For German-born Uwe Morawetz, 41, the founder and chairman of the Vienna-based International Peace Foundation, it was the culmination of four years of work that began with a visit here to learn about a new culture.
”When I first came to Thailand in 2001 with nothing but a suitcase, I didn’t know anyone. And now, four years later, it seems that a miracle happened,” he recounted in a speech at the cocktail reception at the residence of Austrian Ambassador Herbert Traxl, to thank those who made Bridges possible.
During the two years that Morawetz was in Thailand, he studied Buddhism, worked with street children and people with Aids, learned the language and experienced first-hand and deeply appreciated the richness of the Thai way which, he said, “is characterized by respect, open-mindedness, tolerance, humour and unpredictability”.
Morawetz is known in Europe’s literary circles, and his contacts include intellectuals, celebrated artists and literary figures, thanks to his work in performing arts. A student of journalism, theatre, education sciences, and philosophy in Freiberg, Frankfurt and Berlin, he has organized more than 700 peace and education programmes involving some 600 speakers, 70,000 participants and 700 staff members in Berlin, Oakland, Vienna and Zurich.
Prince Alfred of Liechtenstein chairs the Vienna-based Foundation’s 30-member international advisory board, which includes many international notables.
In an earlier interview, Morawetz relates that Thailand was chosen as the host country for the dialogues primarily because of “His Majesty the King’s wisdom and spiritual leadership and for the Thai people’s self-confidence, open-mindedness and tolerance”, which he describes as an inspiring role model for the prevention, mediation and solution of conflicts.

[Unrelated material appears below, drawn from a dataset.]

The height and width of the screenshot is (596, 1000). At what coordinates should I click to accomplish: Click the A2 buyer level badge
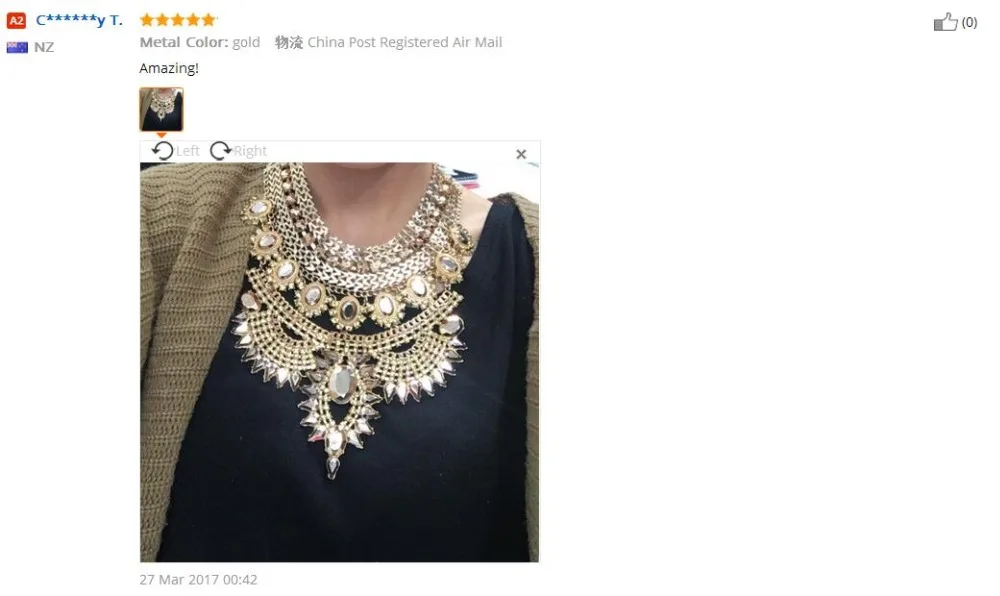pos(16,20)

Attracted into sharing their thoughts as speakers in the multi-disciplinary and pluralistic Bridges forum were 26 Nobel laureates, as well as artists including Marcia Haydee and Ismael Ivo, Jessye Norman and Vanessa-Mae.
Former prime minister Anand Panyarachun, who is now using his peace promoting talents in seeking reconciliation in the Muslim South, chaired the first Bridges series. As Anand once remarked, peace starts in our minds and hearts, involves all sectors of society, and involves awareness and social responsibility on behalf of politicians, the business community, scientists, artists and the media.

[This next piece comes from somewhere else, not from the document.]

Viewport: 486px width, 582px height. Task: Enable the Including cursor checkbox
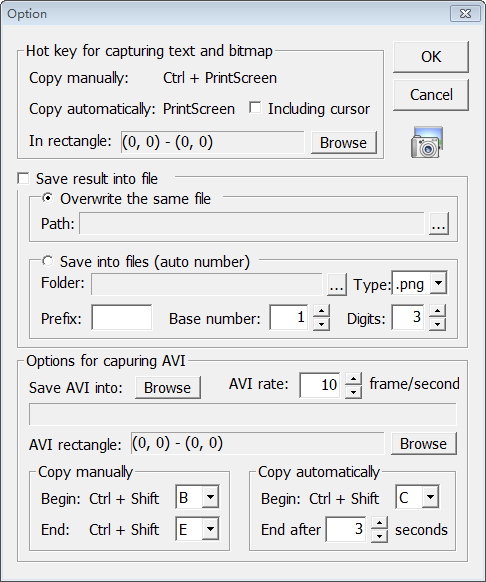pos(255,108)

Privy Councillor General Surayud Chulanont was the chairman of the second and final event series of Bridges. Morawetz’s high level diplomatic contacts both here and abroad opened doors to the top echelons of Thai society that included the Royal Family, high level government officials, academics and social activists.
But holding the two long series over two years may have stretched too far the intellectual curiosity of local seekers, which led to disappointingly low turnouts for several events. Nevertheless, former premier Anand and Ambassador Traxl agree that, overall, the events have been a good experience for Thailand. In his speech, Morawetz made sure to recognize the person who has had the most influence in his life, his mother Ursula, who stood quietly by with a proud look on her face. Morawetz plans to take her, his brother and his team of hard-working capable volunteers for a deserved holiday in Koh Chang.
In July, he will embark on a mission of several months to start similar activities in Latin American countries including Chile, Argentina, Brazil, Peru, Ecuador, Costa Rica and Mexico. “It will certainly not be the same project here in Thailand. Every continent, every country is different. And Thailand is unique,” the peacemaker said.